+++ TEKST ŹRÓDŁOWY

Fukushima – bomba wciąż tyka

Fukushima – bomba wciąż tyka

Nikt nie wie, co się dzieje we wnętrzu trzech reaktorów

Nie wiadomo, co się dzieje w ruinach elektrowni atomowej Fukushima. Są oznaki, że w reaktorze nr 2 doszło do niekontrolowanej reakcji łańcuchowej. Renomowany ekspert nie wyklucza możliwości eksplozji nuklearnej. Z najnowszych dokładnych badań i pomiarów wynika, że z powodu katastrofy w Fukushimie doszło do emisji substancji radioaktywnych ponad dwa razy większej, niż do tej pory zakładano. Promieniotwórczy cez 137 spada z deszczem w różnych częściach kraju i jest przenoszony na kołach skażonych samochodów. Według opinii ekspertów zawartej w raporcie, który do końca roku zostanie przedstawiony rządowi japońskiemu, wygaszanie siłowni w Fukushimie potrwa 30 lat. Operacja usunięcia prętów paliwowych z uszkodzonych reaktorów rozpocznie się przypuszczalnie dopiero w 2021 r.

++++++
+++ WYŚWIETLANE DANE

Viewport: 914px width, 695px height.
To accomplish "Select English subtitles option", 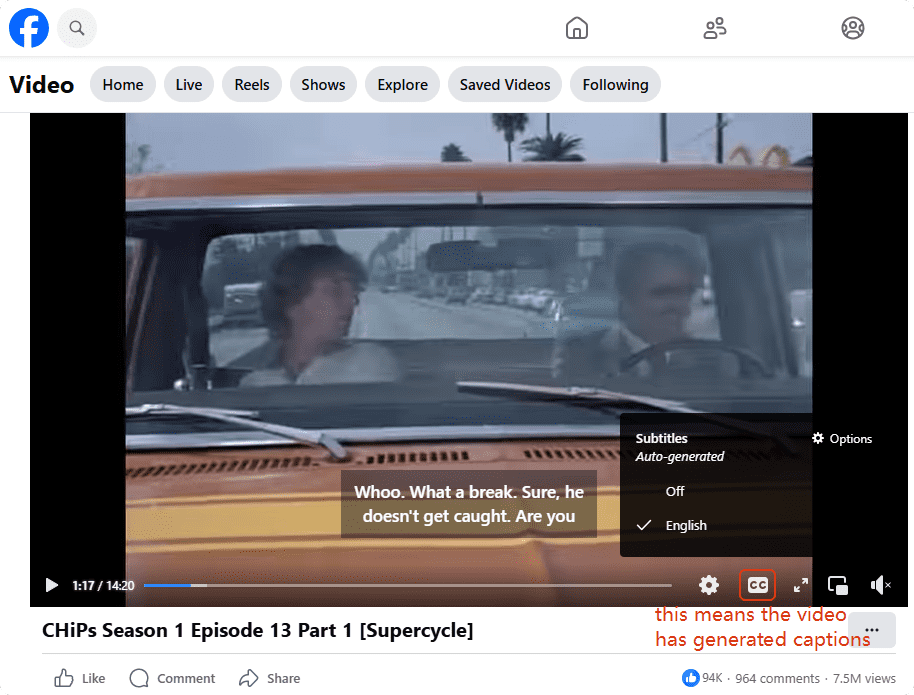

++++++

» ZADANIA I ĆWICZENIA
1/ Przepisz fragment tekstu o Fukushimie, który otwierają słowa zawierające „Nie wiadomo, co się dzieje”, a zamykają „przypuszczalnie dopiero w 2021 r.”, zamieniając „cez 137” na „jod 131”.
2/ Wymień wszystkie liczby zapisane cyframi w tekście o Fukushimie.

» ROZWIĄZANIA ZADAŃ
1/
Nie wiadomo, co się dzieje w ruinach elektrowni atomowej Fukushima. Są oznaki, że w reaktorze nr 2 doszło do niekontrolowanej reakcji łańcuchowej. Renomowany ekspert nie wyklucza możliwości eksplozji nuklearnej. Z najnowszych dokładnych badań i pomiarów wynika, że z powodu katastrofy w Fukushimie doszło do emisji substancji radioaktywnych ponad dwa razy większej, niż do tej pory zakładano. Promieniotwórczy jod 131 spada z deszczem w różnych częściach kraju i jest przenoszony na kołach skażonych samochodów. Według opinii ekspertów zawartej w raporcie, który do końca roku zostanie przedstawiony rządowi japońskiemu, wygaszanie siłowni w Fukushimie potrwa 30 lat. Operacja usunięcia prętów paliwowych z uszkodzonych reaktorów rozpocznie się przypuszczalnie dopiero w 2021 r.

2/ 2, 137, 30, 2021